**EXERCISE**
Change "CNN" to "cable news" in the passage on following the news, and give that passage from "Even though I’m" to "question to that." with the change applied.

**READING PASSAGE**
Sometimes it’s easy to forget the world. How deeply split and divided it is. All the death, conflict and actions of war, the attack on women’s rights and freedom from assault. Or, that’s my theory since I’ve never been one to run from the too hard, too sad news that’s bombarded me life.

Even though I’m a millennial generation kid, I ride the line between X and Y pretty well. I remember when CNN became a juggernaut since I grew up in Atlanta. And I remember watching the news in front of the TV, sitting with my parents, always learning about people-often through violence, and that’s a skewed view on the world from the start.

My job demands I be aware of what’s going on. My future educational plans demand I be aware. Hell, even my own drive demands I be aware. The world is not tidy and it’s not neat, but someone has to report. That’d be part of my job demands. But I’m noticing that I’d like to be able to focus on something happy. Something joyful and unusual. Something right, good, and caring. Society’s jacked up. There’s no question to that.

**RECORD EXCERPTS**
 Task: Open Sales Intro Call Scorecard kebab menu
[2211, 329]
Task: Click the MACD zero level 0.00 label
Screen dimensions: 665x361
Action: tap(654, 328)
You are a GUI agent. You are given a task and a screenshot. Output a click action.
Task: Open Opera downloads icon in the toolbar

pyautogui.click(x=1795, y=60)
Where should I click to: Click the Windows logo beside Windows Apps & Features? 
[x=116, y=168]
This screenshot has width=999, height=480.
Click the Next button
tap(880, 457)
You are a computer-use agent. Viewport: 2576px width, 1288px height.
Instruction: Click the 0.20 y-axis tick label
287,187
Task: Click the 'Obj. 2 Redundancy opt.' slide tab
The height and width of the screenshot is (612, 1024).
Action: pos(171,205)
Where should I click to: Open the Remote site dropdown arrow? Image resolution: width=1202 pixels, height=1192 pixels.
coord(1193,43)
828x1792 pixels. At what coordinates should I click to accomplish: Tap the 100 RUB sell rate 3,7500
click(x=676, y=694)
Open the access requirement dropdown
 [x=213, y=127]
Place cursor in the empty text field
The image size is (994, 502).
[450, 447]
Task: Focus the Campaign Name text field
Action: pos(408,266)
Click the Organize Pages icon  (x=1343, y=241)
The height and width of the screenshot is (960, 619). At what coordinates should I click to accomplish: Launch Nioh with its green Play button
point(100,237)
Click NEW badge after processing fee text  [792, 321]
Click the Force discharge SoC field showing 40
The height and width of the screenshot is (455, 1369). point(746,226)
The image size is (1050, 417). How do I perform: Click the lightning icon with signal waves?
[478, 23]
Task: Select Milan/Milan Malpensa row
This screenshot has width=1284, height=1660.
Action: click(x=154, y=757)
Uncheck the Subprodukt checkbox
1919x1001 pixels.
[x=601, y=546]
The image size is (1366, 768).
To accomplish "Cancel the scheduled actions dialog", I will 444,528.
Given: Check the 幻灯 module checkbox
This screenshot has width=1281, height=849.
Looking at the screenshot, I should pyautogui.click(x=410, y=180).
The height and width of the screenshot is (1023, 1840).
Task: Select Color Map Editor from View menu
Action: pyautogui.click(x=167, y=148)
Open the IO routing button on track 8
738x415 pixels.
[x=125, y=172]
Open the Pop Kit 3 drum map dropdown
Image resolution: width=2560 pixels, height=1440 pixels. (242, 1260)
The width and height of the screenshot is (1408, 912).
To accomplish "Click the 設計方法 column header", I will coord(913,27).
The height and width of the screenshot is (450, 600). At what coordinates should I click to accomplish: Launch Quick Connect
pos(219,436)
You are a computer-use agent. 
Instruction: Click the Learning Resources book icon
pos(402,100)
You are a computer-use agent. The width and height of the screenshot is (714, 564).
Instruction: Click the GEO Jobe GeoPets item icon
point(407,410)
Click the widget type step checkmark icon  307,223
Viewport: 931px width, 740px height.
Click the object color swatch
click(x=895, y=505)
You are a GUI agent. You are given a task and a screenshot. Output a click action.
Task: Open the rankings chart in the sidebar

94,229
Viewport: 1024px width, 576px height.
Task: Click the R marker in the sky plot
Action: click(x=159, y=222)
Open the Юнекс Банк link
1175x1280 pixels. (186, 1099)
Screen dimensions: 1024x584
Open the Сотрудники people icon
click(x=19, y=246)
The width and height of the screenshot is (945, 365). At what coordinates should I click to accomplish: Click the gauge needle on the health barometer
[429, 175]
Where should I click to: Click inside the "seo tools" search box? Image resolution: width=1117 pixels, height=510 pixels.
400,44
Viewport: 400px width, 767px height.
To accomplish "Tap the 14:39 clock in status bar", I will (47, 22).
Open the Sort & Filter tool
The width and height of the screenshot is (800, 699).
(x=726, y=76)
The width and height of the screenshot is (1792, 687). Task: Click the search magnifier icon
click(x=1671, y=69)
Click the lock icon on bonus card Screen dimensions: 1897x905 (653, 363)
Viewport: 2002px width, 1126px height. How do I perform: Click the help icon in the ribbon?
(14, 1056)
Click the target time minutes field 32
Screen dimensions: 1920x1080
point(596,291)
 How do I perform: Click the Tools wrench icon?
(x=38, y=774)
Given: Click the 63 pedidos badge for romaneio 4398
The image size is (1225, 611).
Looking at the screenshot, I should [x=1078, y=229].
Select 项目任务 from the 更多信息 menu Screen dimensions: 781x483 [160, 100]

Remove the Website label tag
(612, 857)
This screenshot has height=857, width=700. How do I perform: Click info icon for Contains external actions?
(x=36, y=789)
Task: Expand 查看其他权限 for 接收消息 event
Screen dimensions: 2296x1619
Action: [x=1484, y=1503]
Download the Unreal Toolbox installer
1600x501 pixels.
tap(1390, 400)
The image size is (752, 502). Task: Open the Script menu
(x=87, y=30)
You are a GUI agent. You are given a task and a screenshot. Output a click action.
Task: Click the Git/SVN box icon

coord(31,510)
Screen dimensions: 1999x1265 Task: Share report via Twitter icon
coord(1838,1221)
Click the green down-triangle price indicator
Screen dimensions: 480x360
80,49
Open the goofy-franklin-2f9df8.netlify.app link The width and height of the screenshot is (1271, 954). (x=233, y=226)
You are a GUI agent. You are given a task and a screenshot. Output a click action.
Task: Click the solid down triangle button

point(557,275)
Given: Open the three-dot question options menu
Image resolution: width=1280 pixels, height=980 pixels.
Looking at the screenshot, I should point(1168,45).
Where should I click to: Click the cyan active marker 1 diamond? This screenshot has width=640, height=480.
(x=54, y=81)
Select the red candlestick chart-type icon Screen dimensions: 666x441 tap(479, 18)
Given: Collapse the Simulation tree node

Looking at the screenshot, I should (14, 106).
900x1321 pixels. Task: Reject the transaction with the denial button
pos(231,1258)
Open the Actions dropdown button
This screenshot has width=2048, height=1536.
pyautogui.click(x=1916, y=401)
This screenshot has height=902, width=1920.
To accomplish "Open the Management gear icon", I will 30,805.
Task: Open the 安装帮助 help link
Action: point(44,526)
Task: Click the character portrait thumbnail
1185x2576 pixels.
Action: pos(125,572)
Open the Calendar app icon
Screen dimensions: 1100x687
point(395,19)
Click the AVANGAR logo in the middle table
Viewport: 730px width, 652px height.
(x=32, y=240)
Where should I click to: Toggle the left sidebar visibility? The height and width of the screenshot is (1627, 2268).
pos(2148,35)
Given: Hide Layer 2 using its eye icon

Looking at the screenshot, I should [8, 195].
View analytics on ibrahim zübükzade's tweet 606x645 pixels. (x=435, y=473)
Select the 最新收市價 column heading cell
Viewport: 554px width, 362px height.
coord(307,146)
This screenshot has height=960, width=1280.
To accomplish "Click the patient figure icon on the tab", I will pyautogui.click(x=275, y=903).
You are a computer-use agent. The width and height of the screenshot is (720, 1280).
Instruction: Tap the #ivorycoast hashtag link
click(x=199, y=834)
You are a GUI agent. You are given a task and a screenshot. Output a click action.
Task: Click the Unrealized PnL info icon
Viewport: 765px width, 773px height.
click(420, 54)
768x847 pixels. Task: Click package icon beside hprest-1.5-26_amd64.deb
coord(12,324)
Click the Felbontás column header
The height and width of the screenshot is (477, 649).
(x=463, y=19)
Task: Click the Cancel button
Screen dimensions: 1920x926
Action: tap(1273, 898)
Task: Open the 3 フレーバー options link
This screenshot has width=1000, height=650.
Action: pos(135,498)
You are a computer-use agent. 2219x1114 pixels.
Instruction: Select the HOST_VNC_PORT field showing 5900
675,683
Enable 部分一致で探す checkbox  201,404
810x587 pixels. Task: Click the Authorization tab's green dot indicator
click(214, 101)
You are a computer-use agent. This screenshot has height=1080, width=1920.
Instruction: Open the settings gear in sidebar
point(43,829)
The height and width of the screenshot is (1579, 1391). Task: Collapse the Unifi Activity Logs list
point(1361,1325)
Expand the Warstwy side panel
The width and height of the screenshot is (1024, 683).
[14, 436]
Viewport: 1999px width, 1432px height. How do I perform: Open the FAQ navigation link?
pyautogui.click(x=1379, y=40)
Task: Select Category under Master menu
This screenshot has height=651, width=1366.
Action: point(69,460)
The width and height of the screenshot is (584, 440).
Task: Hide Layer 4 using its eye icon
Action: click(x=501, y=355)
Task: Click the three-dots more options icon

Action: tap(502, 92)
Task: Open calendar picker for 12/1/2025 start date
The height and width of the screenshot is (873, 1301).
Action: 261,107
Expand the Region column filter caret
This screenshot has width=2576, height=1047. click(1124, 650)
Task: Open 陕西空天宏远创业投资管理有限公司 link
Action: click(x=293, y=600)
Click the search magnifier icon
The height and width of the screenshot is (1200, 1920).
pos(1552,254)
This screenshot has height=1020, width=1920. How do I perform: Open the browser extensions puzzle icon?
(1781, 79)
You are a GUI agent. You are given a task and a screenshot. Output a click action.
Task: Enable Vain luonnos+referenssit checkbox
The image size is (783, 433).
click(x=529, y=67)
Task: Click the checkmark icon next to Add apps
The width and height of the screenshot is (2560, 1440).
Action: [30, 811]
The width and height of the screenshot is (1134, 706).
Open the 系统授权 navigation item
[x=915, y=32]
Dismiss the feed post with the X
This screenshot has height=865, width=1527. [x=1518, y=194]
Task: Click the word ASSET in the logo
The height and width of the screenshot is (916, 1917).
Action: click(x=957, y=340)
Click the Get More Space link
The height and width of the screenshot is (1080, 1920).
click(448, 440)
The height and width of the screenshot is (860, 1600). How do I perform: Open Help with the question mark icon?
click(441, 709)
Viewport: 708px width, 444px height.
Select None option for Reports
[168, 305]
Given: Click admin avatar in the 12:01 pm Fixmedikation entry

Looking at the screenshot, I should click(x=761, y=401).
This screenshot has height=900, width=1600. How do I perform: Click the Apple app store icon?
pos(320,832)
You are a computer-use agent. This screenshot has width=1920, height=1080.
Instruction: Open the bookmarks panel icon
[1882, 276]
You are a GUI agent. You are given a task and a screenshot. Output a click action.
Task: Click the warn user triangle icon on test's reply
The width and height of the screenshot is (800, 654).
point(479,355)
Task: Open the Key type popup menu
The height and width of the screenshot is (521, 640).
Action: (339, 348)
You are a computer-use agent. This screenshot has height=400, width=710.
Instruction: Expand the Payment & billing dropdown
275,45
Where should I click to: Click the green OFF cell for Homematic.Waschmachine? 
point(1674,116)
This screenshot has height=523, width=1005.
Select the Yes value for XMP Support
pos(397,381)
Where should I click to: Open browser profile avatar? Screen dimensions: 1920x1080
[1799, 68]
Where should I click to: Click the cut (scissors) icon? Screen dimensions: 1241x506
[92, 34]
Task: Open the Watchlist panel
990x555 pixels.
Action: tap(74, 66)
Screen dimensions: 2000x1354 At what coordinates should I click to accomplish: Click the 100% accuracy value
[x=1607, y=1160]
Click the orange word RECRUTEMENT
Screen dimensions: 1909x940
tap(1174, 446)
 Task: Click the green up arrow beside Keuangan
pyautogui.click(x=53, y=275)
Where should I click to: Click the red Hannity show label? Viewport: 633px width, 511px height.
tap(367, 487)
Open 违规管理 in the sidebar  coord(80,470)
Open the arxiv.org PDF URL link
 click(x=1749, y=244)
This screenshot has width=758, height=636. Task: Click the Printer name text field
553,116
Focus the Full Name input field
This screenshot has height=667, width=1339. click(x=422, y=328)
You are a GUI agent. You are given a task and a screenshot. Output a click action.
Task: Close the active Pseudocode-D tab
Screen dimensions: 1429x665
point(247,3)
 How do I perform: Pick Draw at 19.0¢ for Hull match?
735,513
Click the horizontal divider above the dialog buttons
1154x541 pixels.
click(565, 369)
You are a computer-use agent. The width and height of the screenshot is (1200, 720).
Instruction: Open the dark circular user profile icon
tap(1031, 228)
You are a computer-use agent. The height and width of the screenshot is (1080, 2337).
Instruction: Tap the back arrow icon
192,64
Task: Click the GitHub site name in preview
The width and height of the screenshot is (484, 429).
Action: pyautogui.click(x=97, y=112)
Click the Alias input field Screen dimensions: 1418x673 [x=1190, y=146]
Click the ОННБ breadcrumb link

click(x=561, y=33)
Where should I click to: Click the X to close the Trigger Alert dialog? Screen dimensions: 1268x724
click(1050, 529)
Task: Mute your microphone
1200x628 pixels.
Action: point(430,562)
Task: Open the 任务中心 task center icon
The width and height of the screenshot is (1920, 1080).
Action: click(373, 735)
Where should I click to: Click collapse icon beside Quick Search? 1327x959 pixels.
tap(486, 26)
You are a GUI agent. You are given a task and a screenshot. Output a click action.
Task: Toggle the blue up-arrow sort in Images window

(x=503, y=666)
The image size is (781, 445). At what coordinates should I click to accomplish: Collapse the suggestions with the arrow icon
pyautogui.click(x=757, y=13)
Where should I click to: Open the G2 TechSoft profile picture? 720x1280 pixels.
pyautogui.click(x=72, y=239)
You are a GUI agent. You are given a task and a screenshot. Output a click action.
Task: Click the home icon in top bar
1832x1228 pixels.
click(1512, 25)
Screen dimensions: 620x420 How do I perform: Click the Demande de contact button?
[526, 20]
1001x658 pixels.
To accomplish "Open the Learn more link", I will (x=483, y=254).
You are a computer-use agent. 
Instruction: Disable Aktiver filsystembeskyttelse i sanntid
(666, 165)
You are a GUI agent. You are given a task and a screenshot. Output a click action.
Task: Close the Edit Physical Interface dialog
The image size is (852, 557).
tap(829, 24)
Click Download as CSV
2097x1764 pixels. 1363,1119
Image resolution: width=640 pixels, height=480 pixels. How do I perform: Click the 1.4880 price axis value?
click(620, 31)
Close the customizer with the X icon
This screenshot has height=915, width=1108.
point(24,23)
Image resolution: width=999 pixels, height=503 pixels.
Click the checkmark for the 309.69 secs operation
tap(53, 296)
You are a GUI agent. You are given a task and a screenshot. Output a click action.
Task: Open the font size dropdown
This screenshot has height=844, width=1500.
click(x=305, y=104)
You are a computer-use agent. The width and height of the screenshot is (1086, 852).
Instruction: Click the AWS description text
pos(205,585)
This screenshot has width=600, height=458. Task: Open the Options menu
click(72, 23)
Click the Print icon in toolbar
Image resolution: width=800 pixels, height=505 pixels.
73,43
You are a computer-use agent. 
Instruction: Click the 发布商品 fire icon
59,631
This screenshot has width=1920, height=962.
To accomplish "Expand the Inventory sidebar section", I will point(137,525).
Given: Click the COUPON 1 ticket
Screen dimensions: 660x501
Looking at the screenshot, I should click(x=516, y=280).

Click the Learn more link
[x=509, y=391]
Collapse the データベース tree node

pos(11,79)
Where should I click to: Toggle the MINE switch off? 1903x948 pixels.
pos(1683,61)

**REPLY**
Even though I’m a millennial generation kid, I ride the line between X and Y pretty well. I remember when cable news became a juggernaut since I grew up in Atlanta. And I remember watching the news in front of the TV, sitting with my parents, always learning about people-often through violence, and that’s a skewed view on the world from the start.

My job demands I be aware of what’s going on. My future educational plans demand I be aware. Hell, even my own drive demands I be aware. The world is not tidy and it’s not neat, but someone has to report. That’d be part of my job demands. But I’m noticing that I’d like to be able to focus on something happy. Something joyful and unusual. Something right, good, and caring. Society’s jacked up. There’s no question to that.